* **REQUIRED ACTION**: Within the material below, locate the line with "Mentions légales (943, 1101)" and the line with "Accept all (1830, 1376)", then return those two lines and all lines between them, exactly as written.

* **INFORMATION SUPPLIED**:
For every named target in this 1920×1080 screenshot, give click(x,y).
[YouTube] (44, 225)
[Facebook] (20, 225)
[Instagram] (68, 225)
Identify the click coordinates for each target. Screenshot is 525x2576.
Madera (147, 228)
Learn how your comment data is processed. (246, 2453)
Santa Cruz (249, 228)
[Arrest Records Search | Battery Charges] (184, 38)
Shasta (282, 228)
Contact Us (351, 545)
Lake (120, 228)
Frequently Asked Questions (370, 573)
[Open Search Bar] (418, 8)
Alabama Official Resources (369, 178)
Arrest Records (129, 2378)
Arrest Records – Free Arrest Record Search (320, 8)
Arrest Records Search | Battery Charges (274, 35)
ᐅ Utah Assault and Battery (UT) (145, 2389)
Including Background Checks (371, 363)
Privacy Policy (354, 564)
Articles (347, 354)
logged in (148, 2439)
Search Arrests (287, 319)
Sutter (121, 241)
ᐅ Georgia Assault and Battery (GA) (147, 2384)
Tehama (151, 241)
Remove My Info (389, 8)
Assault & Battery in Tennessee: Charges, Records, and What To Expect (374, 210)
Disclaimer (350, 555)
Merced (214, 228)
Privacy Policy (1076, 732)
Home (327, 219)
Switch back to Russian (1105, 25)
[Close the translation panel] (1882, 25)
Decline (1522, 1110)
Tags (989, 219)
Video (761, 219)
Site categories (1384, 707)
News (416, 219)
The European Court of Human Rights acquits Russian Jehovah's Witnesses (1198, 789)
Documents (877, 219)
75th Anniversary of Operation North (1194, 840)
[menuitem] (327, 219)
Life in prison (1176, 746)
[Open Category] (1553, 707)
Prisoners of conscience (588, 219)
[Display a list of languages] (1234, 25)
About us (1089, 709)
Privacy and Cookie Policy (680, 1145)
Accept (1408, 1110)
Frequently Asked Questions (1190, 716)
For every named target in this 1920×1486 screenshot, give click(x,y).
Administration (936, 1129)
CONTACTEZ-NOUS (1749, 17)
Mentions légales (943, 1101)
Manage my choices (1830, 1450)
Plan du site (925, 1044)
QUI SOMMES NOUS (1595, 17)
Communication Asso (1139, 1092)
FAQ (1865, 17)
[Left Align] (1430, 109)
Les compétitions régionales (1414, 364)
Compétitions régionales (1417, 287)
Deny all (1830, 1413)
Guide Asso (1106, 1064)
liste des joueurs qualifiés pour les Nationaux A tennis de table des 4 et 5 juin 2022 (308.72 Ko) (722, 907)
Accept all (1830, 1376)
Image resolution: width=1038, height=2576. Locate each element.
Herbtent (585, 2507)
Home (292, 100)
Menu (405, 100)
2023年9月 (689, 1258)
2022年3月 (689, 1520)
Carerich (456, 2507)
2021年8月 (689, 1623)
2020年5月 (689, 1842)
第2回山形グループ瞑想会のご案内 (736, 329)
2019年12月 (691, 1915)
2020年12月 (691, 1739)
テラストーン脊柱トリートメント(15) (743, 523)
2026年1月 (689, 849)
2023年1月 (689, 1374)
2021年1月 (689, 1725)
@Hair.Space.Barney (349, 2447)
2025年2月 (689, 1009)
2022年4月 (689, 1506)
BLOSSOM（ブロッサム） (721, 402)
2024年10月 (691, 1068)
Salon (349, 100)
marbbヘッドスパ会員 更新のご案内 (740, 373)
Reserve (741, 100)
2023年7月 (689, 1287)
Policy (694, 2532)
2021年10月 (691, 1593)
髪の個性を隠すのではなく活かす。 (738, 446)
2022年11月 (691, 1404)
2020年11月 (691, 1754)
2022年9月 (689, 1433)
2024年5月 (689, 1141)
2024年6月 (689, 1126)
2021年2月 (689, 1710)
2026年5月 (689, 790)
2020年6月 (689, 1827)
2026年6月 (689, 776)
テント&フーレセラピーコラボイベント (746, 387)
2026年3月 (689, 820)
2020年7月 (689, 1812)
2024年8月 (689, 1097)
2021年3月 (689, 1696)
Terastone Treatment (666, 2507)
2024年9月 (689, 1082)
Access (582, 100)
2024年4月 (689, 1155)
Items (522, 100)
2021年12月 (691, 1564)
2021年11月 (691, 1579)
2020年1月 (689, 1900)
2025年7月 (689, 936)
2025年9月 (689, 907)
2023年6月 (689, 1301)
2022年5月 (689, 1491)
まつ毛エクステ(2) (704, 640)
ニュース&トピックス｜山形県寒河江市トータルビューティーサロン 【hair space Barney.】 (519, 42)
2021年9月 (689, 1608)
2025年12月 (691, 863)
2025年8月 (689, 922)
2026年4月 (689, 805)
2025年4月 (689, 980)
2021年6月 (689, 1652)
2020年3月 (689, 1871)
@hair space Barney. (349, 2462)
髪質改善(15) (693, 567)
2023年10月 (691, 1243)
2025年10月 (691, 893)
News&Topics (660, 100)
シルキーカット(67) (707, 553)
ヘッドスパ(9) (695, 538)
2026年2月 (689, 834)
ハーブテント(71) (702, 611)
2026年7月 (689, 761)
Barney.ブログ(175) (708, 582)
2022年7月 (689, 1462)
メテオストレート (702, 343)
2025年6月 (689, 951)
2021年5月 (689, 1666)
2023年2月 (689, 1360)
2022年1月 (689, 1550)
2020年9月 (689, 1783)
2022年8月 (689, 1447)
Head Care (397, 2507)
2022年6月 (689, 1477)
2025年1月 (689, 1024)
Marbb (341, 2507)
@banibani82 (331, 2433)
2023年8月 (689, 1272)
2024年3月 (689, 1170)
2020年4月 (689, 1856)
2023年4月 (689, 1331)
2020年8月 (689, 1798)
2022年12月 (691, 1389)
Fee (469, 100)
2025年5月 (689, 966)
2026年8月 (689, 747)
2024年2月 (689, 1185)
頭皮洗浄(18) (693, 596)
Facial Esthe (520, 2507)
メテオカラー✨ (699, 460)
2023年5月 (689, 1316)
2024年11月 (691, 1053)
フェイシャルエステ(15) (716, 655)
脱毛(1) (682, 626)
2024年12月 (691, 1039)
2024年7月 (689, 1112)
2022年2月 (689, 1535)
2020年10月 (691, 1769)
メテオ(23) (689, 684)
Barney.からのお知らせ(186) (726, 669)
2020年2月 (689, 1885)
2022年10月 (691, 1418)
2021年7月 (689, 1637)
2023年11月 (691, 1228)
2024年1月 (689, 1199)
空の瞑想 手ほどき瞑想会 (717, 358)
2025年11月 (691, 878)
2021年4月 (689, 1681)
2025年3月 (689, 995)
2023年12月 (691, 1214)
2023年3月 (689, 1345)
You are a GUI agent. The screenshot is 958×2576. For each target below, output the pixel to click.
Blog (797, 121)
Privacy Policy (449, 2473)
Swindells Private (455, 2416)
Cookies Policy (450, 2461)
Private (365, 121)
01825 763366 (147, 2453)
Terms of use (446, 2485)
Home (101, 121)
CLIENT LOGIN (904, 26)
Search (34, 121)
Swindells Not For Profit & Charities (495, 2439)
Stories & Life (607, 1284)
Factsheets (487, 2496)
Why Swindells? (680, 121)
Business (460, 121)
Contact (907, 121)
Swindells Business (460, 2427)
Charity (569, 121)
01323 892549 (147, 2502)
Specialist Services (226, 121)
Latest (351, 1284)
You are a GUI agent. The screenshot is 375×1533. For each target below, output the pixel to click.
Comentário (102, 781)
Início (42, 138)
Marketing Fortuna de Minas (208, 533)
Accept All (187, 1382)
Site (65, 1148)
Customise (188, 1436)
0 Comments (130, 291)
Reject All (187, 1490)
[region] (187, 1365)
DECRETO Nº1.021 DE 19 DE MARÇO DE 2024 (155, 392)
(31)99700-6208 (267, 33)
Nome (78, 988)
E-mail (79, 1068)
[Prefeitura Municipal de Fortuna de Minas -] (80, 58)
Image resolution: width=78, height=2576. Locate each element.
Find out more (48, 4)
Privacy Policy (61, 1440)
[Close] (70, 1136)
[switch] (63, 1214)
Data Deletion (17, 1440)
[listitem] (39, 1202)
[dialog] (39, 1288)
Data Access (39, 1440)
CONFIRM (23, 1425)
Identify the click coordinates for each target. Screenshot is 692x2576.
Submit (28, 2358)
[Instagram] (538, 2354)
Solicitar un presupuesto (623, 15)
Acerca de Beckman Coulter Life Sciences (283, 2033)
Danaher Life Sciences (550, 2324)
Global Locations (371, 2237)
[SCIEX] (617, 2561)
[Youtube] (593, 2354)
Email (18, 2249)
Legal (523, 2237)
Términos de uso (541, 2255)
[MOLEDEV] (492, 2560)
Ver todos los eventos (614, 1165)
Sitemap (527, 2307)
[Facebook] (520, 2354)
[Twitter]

* **RESULT OF THE TASK**:
Mentions légales (943, 1101)
Manage my choices (1830, 1450)
Plan du site (925, 1044)
QUI SOMMES NOUS (1595, 17)
Communication Asso (1139, 1092)
FAQ (1865, 17)
[Left Align] (1430, 109)
Les compétitions régionales (1414, 364)
Compétitions régionales (1417, 287)
Deny all (1830, 1413)
Guide Asso (1106, 1064)
liste des joueurs qualifiés pour les Nationaux A tennis de table des 4 et 5 juin 2022 (308.72 Ko) (722, 907)
Accept all (1830, 1376)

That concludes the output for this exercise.